About this task: Each record is to be printed exactly as given, down to the last mark.
### Input records ###
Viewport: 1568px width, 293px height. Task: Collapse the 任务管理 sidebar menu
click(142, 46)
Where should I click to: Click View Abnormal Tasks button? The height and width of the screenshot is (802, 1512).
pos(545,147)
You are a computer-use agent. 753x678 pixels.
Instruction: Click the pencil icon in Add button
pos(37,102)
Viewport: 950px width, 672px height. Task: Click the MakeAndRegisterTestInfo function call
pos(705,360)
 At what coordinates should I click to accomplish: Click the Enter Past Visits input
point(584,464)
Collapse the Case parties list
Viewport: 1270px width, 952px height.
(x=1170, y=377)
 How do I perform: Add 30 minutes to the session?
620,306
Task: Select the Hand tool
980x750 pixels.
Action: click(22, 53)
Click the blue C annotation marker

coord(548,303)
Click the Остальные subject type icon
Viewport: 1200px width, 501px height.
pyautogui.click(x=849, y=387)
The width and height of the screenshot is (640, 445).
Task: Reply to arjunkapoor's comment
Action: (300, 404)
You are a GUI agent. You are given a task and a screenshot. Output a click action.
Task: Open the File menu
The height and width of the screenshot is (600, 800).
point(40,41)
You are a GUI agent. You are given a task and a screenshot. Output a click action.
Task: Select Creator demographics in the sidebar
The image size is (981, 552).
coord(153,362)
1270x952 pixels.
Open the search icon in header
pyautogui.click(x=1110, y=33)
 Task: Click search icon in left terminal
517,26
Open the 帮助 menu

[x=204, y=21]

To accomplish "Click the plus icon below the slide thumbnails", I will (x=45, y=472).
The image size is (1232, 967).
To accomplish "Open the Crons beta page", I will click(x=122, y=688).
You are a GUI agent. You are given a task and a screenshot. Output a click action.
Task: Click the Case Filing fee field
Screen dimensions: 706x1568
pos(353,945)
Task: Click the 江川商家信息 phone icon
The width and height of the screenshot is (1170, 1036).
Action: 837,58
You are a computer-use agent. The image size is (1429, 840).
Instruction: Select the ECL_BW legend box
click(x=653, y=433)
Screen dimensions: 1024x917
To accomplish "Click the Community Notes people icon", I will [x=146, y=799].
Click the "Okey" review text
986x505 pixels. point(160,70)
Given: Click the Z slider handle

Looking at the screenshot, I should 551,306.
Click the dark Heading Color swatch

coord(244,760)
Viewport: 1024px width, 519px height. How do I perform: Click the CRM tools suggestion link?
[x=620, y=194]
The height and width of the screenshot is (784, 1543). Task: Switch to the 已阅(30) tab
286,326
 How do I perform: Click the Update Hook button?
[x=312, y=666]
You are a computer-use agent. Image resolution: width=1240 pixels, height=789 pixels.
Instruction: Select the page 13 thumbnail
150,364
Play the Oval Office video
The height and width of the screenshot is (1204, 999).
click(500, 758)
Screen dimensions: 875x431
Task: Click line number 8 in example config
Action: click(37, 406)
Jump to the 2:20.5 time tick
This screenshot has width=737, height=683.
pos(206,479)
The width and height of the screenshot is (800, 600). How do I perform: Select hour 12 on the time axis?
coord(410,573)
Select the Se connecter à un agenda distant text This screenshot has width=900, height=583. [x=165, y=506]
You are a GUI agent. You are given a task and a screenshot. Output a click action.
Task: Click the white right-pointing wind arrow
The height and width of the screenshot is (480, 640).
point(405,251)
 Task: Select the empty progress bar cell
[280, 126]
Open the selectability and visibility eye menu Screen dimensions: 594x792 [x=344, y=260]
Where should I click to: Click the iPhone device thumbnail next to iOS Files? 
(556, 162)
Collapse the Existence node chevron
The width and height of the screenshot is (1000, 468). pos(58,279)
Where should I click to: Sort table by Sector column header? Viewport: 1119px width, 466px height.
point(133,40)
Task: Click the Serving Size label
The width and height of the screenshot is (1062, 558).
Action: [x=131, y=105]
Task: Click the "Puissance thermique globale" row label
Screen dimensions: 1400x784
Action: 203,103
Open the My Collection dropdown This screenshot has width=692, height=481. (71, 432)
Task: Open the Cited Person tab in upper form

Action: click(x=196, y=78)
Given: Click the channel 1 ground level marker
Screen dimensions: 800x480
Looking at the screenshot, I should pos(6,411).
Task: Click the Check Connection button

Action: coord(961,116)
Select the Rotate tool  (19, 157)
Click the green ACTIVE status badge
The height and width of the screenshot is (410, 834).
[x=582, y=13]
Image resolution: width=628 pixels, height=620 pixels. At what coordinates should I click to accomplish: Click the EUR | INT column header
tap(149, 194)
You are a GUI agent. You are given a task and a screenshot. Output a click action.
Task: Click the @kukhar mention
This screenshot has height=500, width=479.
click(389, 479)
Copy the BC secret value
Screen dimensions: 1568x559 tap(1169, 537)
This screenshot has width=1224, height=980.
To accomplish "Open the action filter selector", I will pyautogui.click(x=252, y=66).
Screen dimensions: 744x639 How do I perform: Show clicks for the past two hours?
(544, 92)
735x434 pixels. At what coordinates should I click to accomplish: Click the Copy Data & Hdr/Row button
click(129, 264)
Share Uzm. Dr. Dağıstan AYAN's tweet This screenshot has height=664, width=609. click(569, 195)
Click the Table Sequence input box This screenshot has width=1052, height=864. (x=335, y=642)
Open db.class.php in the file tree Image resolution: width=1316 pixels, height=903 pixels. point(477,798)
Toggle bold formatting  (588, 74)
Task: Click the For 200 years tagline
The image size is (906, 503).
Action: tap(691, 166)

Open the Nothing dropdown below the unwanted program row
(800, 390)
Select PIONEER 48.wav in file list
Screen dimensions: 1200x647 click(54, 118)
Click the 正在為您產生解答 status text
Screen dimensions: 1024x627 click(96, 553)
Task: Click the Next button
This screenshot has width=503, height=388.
###
Exercise result:
Viewport: 1568px width, 293px height. Task: Collapse the 任务管理 sidebar menu
click(142, 46)
Where should I click to: Click View Abnormal Tasks button? The height and width of the screenshot is (802, 1512).
pos(545,147)
You are a computer-use agent. 753x678 pixels.
Instruction: Click the pencil icon in Add button
pos(37,102)
Viewport: 950px width, 672px height. Task: Click the MakeAndRegisterTestInfo function call
pos(705,360)
 At what coordinates should I click to accomplish: Click the Enter Past Visits input
point(584,464)
Collapse the Case parties list
Viewport: 1270px width, 952px height.
(x=1170, y=377)
 How do I perform: Add 30 minutes to the session?
620,306
Task: Select the Hand tool
980x750 pixels.
Action: click(22, 53)
Click the blue C annotation marker

coord(548,303)
Click the Остальные subject type icon
Viewport: 1200px width, 501px height.
pyautogui.click(x=849, y=387)
The width and height of the screenshot is (640, 445).
Task: Reply to arjunkapoor's comment
Action: (300, 404)
You are a GUI agent. You are given a task and a screenshot. Output a click action.
Task: Open the File menu
The height and width of the screenshot is (600, 800).
point(40,41)
You are a GUI agent. You are given a task and a screenshot. Output a click action.
Task: Select Creator demographics in the sidebar
The image size is (981, 552).
coord(153,362)
1270x952 pixels.
Open the search icon in header
pyautogui.click(x=1110, y=33)
 Task: Click search icon in left terminal
517,26
Open the 帮助 menu

[x=204, y=21]

To accomplish "Click the plus icon below the slide thumbnails", I will (x=45, y=472).
The image size is (1232, 967).
To accomplish "Open the Crons beta page", I will click(x=122, y=688).
You are a GUI agent. You are given a task and a screenshot. Output a click action.
Task: Click the Case Filing fee field
Screen dimensions: 706x1568
pos(353,945)
Task: Click the 江川商家信息 phone icon
The width and height of the screenshot is (1170, 1036).
Action: 837,58
You are a computer-use agent. The image size is (1429, 840).
Instruction: Select the ECL_BW legend box
click(x=653, y=433)
Screen dimensions: 1024x917
To accomplish "Click the Community Notes people icon", I will [x=146, y=799].
Click the "Okey" review text
986x505 pixels. point(160,70)
Given: Click the Z slider handle

Looking at the screenshot, I should 551,306.
Click the dark Heading Color swatch

coord(244,760)
Viewport: 1024px width, 519px height. How do I perform: Click the CRM tools suggestion link?
[x=620, y=194]
The height and width of the screenshot is (784, 1543). Task: Switch to the 已阅(30) tab
286,326
 How do I perform: Click the Update Hook button?
[x=312, y=666]
You are a computer-use agent. Image resolution: width=1240 pixels, height=789 pixels.
Instruction: Select the page 13 thumbnail
150,364
Play the Oval Office video
The height and width of the screenshot is (1204, 999).
click(500, 758)
Screen dimensions: 875x431
Task: Click line number 8 in example config
Action: click(37, 406)
Jump to the 2:20.5 time tick
This screenshot has width=737, height=683.
pos(206,479)
The width and height of the screenshot is (800, 600). How do I perform: Select hour 12 on the time axis?
coord(410,573)
Select the Se connecter à un agenda distant text This screenshot has width=900, height=583. [x=165, y=506]
You are a GUI agent. You are given a task and a screenshot. Output a click action.
Task: Click the white right-pointing wind arrow
The height and width of the screenshot is (480, 640).
point(405,251)
 Task: Select the empty progress bar cell
[280, 126]
Open the selectability and visibility eye menu Screen dimensions: 594x792 [x=344, y=260]
Where should I click to: Click the iPhone device thumbnail next to iOS Files? 
(556, 162)
Collapse the Existence node chevron
The width and height of the screenshot is (1000, 468). pos(58,279)
Where should I click to: Sort table by Sector column header? Viewport: 1119px width, 466px height.
point(133,40)
Task: Click the Serving Size label
The width and height of the screenshot is (1062, 558).
Action: [x=131, y=105]
Task: Click the "Puissance thermique globale" row label
Screen dimensions: 1400x784
Action: 203,103
Open the My Collection dropdown This screenshot has width=692, height=481. (71, 432)
Task: Open the Cited Person tab in upper form

Action: click(x=196, y=78)
Given: Click the channel 1 ground level marker
Screen dimensions: 800x480
Looking at the screenshot, I should pos(6,411).
Task: Click the Check Connection button

Action: coord(961,116)
Select the Rotate tool  (19, 157)
Click the green ACTIVE status badge
The height and width of the screenshot is (410, 834).
[x=582, y=13]
Image resolution: width=628 pixels, height=620 pixels. At what coordinates should I click to accomplish: Click the EUR | INT column header
tap(149, 194)
You are a GUI agent. You are given a task and a screenshot. Output a click action.
Task: Click the @kukhar mention
This screenshot has height=500, width=479.
click(389, 479)
Copy the BC secret value
Screen dimensions: 1568x559 tap(1169, 537)
This screenshot has width=1224, height=980.
To accomplish "Open the action filter selector", I will pyautogui.click(x=252, y=66).
Screen dimensions: 744x639 How do I perform: Show clicks for the past two hours?
(544, 92)
735x434 pixels. At what coordinates should I click to accomplish: Click the Copy Data & Hdr/Row button
click(129, 264)
Share Uzm. Dr. Dağıstan AYAN's tweet This screenshot has height=664, width=609. click(569, 195)
Click the Table Sequence input box This screenshot has width=1052, height=864. (x=335, y=642)
Open db.class.php in the file tree Image resolution: width=1316 pixels, height=903 pixels. point(477,798)
Toggle bold formatting  (588, 74)
Task: Click the For 200 years tagline
The image size is (906, 503).
Action: tap(691, 166)

Open the Nothing dropdown below the unwanted program row
(800, 390)
Select PIONEER 48.wav in file list
Screen dimensions: 1200x647 click(54, 118)
Click the 正在為您產生解答 status text
Screen dimensions: 1024x627 click(96, 553)
Task: Click the Next button
This screenshot has width=503, height=388.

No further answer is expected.